RW: It is interesting how Elliot is so nasty at the actress and just comes for Genevieve when she is the least actress-y – in that pejorative way people use the term actress. Genevieve is just grounded, she absolutely knows who she is, and there is no confusion between her and the character she plays on her TV show. She’s incredibly clear about who she is and who her characters are, and it is lovely to see an actress portrayed in that way.
The gender reversal and having the Mantle twins be obstetricians instead of solely focusing on fertility treatment allows for a connection between sexuality, pleasure and reproduction. Cronenberg is quite obviously famous for his relationship with the body and I am wondering how you translated this awareness of the physical and metaphorical body here.
AB: The gender flip was always just a fact of the project because Rachel was playing both parts. They were just… Women. This gave us access to a slightly different lens. We decided really early on they would be obstetricians as well as gynaecologists because we were hungry for different kinds of patients and them meeting different women across all areas of fertility.
RW: When we decided they would be obstetricians as well, every day of their working life saw two or three babies appearing from a woman’s body, either through vaginal birth or a C-section, so, for me, getting into this story and this role was just very practical. This is what they did, this was their job. There is something quite extraordinary about the female body, that life comes from, and I think we were both interested in seeing that. It’s not something one has seen much.
When you talk about new life coming in, it brings me back to Cronenberg and the idea of long live the new flesh. There is a crop of contemporary female directors employing genre to explore this notion of the body, new flesh, new life. I’m thinking Julia Ducornau, Lucile Hadžihalilović, Jennifer Kent, Ana Lily Amirpour… I’m wondering what other fountains you drank from on top of Cronenberg’s.
AB: Particularly looking back to the writer’s room and working with all the incredible directors we had and everybody bringing new references. Often a reference that was there at the beginning would show up again. We talked about lots of artists and photographers like Heji Shin, who takes amazing birth photographs, and we talked a lot about abjection and artists like Cindy Sherman and Louise Bourgeois… There were a lot of fountains to go and drink from, just as much as Cronenberg.
RW: There were references to photographers and films and we just began to see a path together, the kind of area that we are visually interested in. Once I started acting, I wasn’t thinking of it in this way. Then, at the end of filming, it came back to help us with the editing. There were just so many references… Lucile Hadžihalilović’s Evolution. I had never seen the film before we started researching and when I saw it I thought immediately that it was a whole new visual language, grammar and storytelling. So we tuned in to something visual together.
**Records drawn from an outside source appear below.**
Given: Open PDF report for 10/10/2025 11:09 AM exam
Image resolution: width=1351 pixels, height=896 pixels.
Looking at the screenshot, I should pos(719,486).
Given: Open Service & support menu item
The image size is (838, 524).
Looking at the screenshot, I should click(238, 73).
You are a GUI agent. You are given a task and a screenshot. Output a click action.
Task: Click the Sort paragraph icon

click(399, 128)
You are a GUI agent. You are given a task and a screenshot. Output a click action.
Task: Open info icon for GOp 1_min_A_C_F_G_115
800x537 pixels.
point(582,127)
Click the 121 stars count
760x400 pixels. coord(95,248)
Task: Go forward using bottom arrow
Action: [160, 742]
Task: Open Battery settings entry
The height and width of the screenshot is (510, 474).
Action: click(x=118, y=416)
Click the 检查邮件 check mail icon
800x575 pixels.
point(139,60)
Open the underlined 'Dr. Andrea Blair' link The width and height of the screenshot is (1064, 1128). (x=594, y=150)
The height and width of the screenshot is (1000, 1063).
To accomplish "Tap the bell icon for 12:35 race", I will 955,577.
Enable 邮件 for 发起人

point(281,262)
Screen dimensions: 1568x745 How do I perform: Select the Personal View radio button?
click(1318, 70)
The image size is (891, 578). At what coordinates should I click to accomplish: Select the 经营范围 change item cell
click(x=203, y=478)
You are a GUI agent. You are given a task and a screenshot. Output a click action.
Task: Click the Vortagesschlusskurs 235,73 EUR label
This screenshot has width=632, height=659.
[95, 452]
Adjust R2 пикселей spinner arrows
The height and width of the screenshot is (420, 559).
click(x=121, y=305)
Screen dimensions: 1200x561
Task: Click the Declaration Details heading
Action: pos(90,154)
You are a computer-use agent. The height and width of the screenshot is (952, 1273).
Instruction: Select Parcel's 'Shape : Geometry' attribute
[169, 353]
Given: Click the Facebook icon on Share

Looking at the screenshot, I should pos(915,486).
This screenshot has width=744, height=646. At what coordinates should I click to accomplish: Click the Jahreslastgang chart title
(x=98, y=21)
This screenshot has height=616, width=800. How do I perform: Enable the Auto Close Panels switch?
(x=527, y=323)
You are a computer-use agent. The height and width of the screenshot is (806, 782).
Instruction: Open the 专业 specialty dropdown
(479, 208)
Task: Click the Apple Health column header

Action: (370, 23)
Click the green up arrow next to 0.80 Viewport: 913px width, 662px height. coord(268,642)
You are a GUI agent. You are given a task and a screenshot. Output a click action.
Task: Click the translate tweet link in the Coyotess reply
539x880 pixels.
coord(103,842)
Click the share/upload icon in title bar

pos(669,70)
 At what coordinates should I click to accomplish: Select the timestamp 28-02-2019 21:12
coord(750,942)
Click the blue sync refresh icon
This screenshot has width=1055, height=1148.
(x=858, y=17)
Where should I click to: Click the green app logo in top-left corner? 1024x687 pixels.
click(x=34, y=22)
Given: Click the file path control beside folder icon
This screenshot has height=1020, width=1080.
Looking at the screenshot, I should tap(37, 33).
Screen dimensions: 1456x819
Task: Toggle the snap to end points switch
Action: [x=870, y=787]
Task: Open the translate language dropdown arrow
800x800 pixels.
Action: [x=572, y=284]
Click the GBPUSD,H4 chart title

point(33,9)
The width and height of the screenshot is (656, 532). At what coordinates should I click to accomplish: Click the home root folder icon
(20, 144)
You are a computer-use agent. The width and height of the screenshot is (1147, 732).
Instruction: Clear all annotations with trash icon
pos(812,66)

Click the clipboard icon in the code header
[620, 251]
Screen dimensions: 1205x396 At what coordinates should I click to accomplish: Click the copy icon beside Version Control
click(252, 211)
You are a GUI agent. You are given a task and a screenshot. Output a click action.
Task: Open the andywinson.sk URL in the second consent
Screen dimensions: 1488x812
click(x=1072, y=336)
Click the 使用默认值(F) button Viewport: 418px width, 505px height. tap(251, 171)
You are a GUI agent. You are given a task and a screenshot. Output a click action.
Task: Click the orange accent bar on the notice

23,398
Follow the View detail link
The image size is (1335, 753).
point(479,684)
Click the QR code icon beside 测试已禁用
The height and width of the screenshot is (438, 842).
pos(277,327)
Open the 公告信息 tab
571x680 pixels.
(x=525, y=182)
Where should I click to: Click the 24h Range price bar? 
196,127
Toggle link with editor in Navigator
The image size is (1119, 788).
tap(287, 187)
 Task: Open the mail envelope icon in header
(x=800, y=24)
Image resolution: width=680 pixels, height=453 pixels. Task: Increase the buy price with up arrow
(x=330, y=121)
One of the prominent arcs within the film is Beverly’s addiction, something that in your adaptation seems to be introduced through Jennifer Ehle’s character, Rebecca, the spearhead of a fictional Sackler family culpable for the drug epidemic. I wonder how the character of Rebecca came to stand this particular theme within the film.
AB: I hadn’t thought of it like that. It’s always so hard to remember exactly where ideas come from. Often it’s somebody else’s imagination and people add layers on all the time. We were really interested in the more pharmaceutical side of medicine within the system and really interested in philanthropy and the more complicated politics of that as well. But we were also trying to find the person who would be the most difficult for Beverly to take the money from. We were feeding into the story engine and the dramatic stakes.